» WHAT TO WORK ON: This exercise asks for every line of the material that contains the word "heading".

______________________________

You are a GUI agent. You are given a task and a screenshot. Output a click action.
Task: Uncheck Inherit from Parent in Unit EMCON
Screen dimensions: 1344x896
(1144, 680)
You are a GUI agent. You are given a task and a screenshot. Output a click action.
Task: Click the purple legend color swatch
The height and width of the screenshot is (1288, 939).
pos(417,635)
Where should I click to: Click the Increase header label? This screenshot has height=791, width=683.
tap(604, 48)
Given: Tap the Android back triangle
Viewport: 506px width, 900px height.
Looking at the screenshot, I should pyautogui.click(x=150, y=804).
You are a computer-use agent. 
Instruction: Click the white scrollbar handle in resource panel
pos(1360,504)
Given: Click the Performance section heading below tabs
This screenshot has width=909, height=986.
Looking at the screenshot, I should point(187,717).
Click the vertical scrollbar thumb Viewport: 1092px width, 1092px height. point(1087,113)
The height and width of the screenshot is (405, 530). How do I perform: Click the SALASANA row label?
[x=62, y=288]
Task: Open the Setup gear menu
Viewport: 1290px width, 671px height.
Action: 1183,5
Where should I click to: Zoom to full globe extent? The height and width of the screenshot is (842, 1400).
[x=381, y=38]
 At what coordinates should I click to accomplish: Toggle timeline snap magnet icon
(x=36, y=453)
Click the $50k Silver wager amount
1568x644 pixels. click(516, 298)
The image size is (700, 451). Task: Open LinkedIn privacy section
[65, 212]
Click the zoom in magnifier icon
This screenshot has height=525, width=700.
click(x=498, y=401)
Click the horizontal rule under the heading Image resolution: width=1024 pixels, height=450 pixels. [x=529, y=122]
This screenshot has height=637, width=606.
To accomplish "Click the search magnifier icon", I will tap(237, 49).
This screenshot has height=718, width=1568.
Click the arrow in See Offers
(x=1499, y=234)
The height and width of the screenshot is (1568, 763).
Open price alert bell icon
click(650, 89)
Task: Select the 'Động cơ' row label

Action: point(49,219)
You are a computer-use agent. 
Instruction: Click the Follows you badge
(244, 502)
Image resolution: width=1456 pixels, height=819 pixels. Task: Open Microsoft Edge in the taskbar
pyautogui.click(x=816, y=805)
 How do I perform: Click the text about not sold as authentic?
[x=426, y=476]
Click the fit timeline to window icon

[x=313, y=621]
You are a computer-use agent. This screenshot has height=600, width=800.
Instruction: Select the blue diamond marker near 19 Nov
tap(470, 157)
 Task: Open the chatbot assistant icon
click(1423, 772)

______________________________

» RESULT OF THIS TASK:
Given: Click the Performance section heading below tabs
Click the horizontal rule under the heading Image resolution: width=1024 pixels, height=450 pixels. [x=529, y=122]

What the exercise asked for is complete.